In The Field—Conversations With Our Contributors: Sam Stokely

by Apr 15, 2025

What was the spark behind your poem, “Ark/ee/awl/uh/gee,” that appears in Volume 27?

The spark was an ancient, buried loneliness that hit me while I was at home on an average day. Other disabled people might experience a similar feeling at times—knowing that every day will be a fight for life, and there’s often not a pearl at the end of all the physical and emotional pressure. I think I also rewatched Jurassic Park.

You use a lot of geographical references (“flashed forged rivers/sunken atolls”) within this piece. How did you come up with the idea of equating the body to geographical space?

This was easily the hardest question here because I think I lack the words to pinpoint a time when the body and the land were separated in my mind. My skin shifts like tectonic plates, blisters come and go like severe storms; when I bleed, I am the Mississippi River, remembering.

The ending, “to you know/what it’s like to feel/the pearl under your skin/not even bone can convince/doesn’t exist” is haunting. Can you talk a little about why you chose to end on this note, and what drew you to this particular ending?

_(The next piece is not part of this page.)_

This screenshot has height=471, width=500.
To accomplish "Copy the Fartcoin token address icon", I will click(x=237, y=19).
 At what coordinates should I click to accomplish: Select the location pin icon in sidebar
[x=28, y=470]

There are tiny white balls called milia that grow under the skin inside damaged hair follicles, as I’ve come to understand it. You mostly see them in babies around their eyes and mouths, but they are especially prevalent in people with Epidermolysis Bullosa, and when they’ve been growing out of sight for long enough, they become, almost literally, perfectly hard little pearls that, using a small sewing needle, I can pop out of my skin like spring loaded relief. Often I don’t see the milia, but, like the princess’ pea, I feel something inside me, under the skin, stretching my flesh from the inside, and so I dig, and I dig, probing for the fossil that stops my tool in its tracks, knowing I’ve found the motherlode. Occasionally I’m wrong, and I can’t find the pearl, can’t put to rest the feeling of stranger living under my skin, and I know, like a when I’m writing a poem, that I have to stop before I’m left with a sink full of blood and not much else.

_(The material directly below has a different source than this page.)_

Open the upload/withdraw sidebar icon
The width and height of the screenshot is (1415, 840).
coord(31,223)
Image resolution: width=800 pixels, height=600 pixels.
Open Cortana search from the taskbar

What is the significance of the title broken into syllables? Did the shape of the poem come right away or later in the process of creation?

Two questions in a trench coat! Re: the title—it seemed to echo many of the ideas and images that birthed the poem: the aged layers of dirt that represent times & eras, the idea that geography & time are pre & post language, the different sections of the finger where milia most often live. Once I broke it up phonetically, I also appreciated the words and ideas I was given: the “uh”s and “gee”s of people trying to navigate conversation with disabled people, the sharpness of an awl piercing leathery skin, an ark where loneliness was spiritually mandated out of existence by systemic soulmates. 

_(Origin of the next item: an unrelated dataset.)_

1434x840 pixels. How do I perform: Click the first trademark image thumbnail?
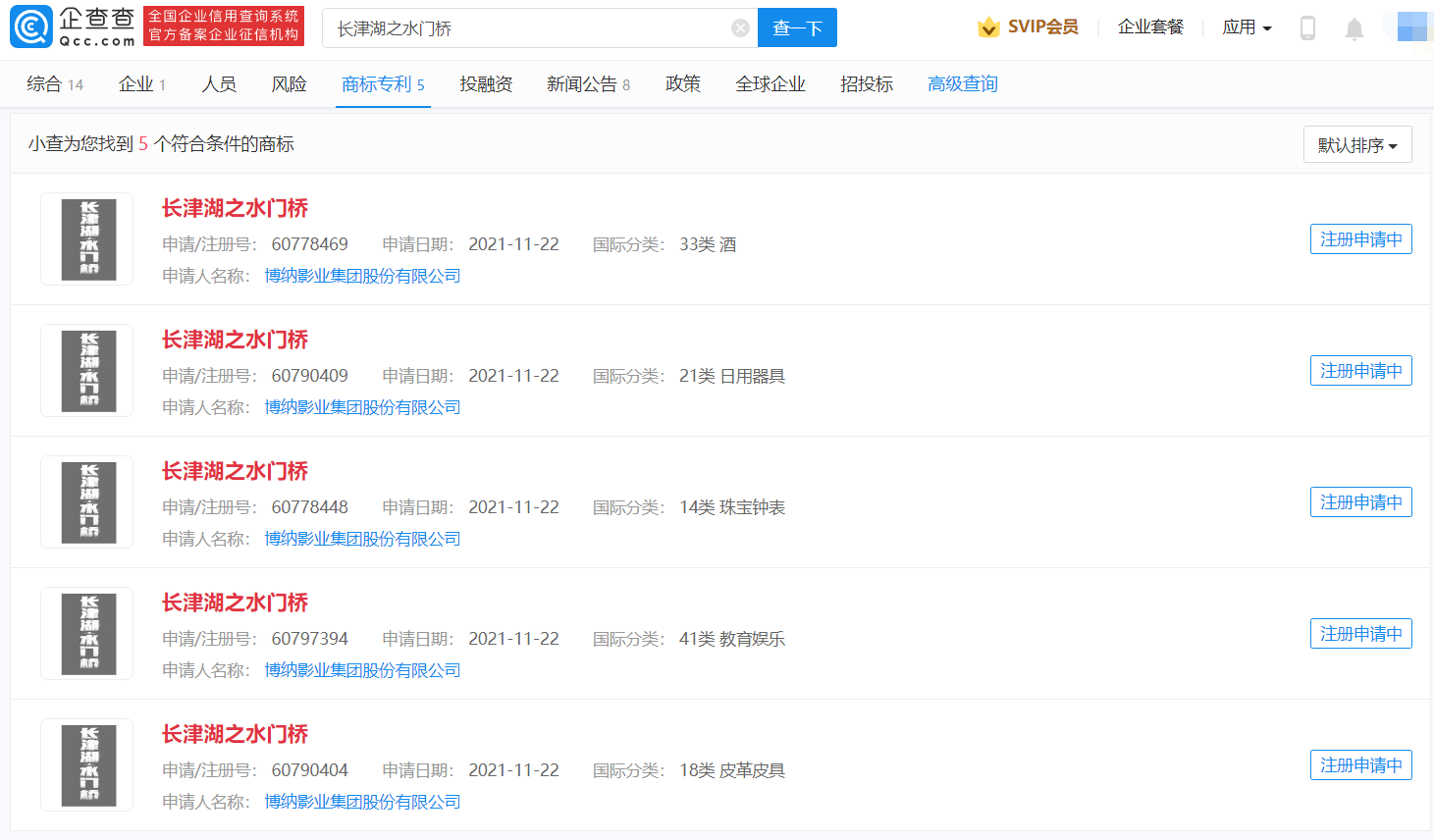85,238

Re: the shape—I tell myself, and my students, to stop writing boring poems. To me that doesn’t mean superfluous decoration, but rather a job assigned to me by the poem that I use every technique at my disposal to squeeze all the juice out of the poem. In this case, the shape serves many purposes, all designed to create more echoes bouncing around for the reader to catch. It is hopeful, pointing a way forward out of the loneliness and pain; it is sharp, like the archeological tools I use for my flesh digs; it lies in sections and layers like the millennia of souls I follow as a human and artist.

Do you find yourself circling back to particular themes in your writing?

Skin, politics, family is my go-to answer for what I “write about.” Skin because it has shaped who I am, politics because the radical idea that everyone be allowed a dignified life, that children deserve food, hospitals, all their limbs, is political, and family because it’s an idea I’m still working to understand.

What authors or titles have influenced you as a writer?

Inger Christensen, Monica Berlin, Olio, Spoon River Anthology, Gwendolyn Brooks, Sin Yong-Mok, Emily Oliver, Deborah Keenan, my Uncle Shawn’s life.

What are you working on now?

I am acutely interested in and investigating ways to take poetry from the page and into the world as an active disruptor and connector. Stay tuned.

Also, a book. And my IG: (@)bovinii

(This is unrelated to any question, but if Hamline follows through with the shuttering of their Writing Programs and of this very Water~Stone Review, they will feel the reverberations for generations and likely never will recover spiritually, artistically, academically. Sunset deez.)